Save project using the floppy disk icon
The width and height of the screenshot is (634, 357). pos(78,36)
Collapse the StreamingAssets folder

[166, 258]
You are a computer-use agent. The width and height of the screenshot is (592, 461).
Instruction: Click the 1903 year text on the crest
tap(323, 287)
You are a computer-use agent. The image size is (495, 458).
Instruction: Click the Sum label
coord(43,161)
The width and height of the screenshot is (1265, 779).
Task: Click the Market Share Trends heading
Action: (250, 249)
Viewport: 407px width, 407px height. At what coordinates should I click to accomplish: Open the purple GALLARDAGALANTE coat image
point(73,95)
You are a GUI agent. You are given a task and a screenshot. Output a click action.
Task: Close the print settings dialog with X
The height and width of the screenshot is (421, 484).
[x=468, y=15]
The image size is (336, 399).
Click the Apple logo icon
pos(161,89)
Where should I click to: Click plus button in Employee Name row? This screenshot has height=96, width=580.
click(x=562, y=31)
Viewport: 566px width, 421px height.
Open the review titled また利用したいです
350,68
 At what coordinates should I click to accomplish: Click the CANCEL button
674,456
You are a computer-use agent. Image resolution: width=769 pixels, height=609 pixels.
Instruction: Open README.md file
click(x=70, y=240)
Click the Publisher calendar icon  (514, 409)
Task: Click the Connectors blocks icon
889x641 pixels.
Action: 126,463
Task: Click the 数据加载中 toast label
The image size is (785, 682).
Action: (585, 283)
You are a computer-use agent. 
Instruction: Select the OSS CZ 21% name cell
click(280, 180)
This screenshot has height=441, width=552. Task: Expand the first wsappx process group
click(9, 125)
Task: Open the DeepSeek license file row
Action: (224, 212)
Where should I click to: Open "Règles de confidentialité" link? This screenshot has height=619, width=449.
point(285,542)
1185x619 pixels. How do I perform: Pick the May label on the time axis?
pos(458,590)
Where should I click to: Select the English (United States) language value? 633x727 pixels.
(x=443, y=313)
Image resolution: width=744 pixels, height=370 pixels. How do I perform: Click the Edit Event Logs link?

====

An exact number is called for here: how many lines across the records contain the word "agent". Nothing else belongs in the answer.

#### Result below:
5